64 reviews5 followers
March 28, 2022
5 stars but don’t let that fool you, I’m still pissed at the author. (If you’re reading this and it’s dropped down to 4, read on to see why).

5 stars because: As far as a toolkit for parents struggling with challenging behaviors, this book is incredible. It really crystallizes how behavior works, how (and why) parents unintentionally reinforce (aka strengthen) undesired behaviors, and gives solid guidance around how parents can change their behavior to make sure we’re reinforcing the behavior in our kids we want to see more of. Reading this book dramatically shifted how I see and respond to my kids’ behavior, even before I’d gotten to the end.

But hey: I have a neurotypical child and a child who has ASD with severe ADHD. I’m intimately familiar not just with the behavior challenges, but the huge impacts to all aspects of daily life that these diagnoses can describe. Dr. Schlinger (thankfully only briefly) outright questions the validity of ADHD diagnoses and gets pretty dismissive of Autism as a diagnosis.
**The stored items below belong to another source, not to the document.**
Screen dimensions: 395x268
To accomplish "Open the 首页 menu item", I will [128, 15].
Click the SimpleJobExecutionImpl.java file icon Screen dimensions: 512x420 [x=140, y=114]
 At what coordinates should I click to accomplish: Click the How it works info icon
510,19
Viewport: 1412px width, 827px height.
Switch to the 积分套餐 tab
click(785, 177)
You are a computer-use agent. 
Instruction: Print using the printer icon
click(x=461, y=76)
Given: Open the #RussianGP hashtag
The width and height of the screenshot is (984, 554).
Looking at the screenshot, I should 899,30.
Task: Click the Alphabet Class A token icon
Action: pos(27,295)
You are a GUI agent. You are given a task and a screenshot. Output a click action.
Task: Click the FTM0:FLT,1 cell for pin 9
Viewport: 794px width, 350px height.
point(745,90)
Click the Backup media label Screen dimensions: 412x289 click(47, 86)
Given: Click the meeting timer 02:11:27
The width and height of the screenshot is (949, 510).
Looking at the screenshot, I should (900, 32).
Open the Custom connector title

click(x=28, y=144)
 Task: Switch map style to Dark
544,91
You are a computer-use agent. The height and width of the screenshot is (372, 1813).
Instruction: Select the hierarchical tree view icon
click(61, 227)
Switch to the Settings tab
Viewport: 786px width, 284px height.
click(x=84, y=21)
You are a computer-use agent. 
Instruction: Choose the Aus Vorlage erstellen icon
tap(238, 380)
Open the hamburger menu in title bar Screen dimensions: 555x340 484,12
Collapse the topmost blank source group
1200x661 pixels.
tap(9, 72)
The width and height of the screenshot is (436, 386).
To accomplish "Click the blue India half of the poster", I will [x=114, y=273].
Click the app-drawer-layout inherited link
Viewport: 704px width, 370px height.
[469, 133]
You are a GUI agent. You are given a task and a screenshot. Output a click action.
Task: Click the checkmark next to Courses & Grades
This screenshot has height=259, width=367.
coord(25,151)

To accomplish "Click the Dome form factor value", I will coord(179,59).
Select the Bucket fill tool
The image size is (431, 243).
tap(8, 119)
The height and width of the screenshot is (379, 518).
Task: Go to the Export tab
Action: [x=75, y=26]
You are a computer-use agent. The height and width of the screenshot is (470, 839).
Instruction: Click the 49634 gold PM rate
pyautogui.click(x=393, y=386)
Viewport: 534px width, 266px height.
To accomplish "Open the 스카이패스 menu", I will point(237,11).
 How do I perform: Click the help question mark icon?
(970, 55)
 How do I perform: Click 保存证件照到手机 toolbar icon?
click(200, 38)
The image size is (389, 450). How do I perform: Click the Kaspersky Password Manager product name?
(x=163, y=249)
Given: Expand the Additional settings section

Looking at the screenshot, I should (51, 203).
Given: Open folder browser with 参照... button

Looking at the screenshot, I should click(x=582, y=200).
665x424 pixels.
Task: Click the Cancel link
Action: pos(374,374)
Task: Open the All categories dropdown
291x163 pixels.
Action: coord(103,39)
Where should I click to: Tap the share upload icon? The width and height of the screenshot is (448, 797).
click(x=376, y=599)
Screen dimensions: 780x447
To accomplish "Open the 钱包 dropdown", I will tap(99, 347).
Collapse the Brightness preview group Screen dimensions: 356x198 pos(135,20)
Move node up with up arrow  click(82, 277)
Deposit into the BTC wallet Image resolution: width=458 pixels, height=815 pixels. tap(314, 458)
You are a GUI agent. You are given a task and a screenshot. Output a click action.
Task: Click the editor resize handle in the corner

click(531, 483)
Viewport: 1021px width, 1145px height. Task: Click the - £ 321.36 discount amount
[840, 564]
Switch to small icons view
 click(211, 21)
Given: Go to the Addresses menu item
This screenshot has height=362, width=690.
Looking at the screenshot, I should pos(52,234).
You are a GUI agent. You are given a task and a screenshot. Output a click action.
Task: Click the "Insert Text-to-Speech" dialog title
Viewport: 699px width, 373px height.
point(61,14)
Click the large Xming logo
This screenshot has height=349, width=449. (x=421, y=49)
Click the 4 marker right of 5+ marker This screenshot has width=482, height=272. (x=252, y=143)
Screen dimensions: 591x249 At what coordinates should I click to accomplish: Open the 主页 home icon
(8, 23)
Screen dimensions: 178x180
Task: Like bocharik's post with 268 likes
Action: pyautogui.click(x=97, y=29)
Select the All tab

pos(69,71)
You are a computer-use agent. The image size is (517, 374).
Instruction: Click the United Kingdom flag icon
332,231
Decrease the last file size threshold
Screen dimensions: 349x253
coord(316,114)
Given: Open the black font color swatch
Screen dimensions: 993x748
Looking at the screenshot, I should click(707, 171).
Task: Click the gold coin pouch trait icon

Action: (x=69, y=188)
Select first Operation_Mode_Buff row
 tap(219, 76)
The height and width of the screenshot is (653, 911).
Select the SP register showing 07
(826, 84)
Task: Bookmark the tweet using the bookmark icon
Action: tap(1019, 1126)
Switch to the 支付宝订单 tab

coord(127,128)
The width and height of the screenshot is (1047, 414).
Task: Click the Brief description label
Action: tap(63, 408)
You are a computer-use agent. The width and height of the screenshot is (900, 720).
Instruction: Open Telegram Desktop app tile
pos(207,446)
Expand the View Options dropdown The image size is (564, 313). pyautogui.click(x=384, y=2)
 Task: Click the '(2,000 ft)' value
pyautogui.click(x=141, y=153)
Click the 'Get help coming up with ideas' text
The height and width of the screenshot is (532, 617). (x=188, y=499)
Pretty sure he (or maybe his editors) could have handled the topic of “proper reinforcement can minimize impact of these concerns” in a way that doesn’t suggest that parents are creating all their children’s problems.

**okay had to change it to four stars BECAUSE as the author would agree, I don’t want to positively reinforce his behavior of dismissing diagnoses with the reward of full marks. Still think it’s an amazing & important read for parents with hard kids (and even not-hard kids).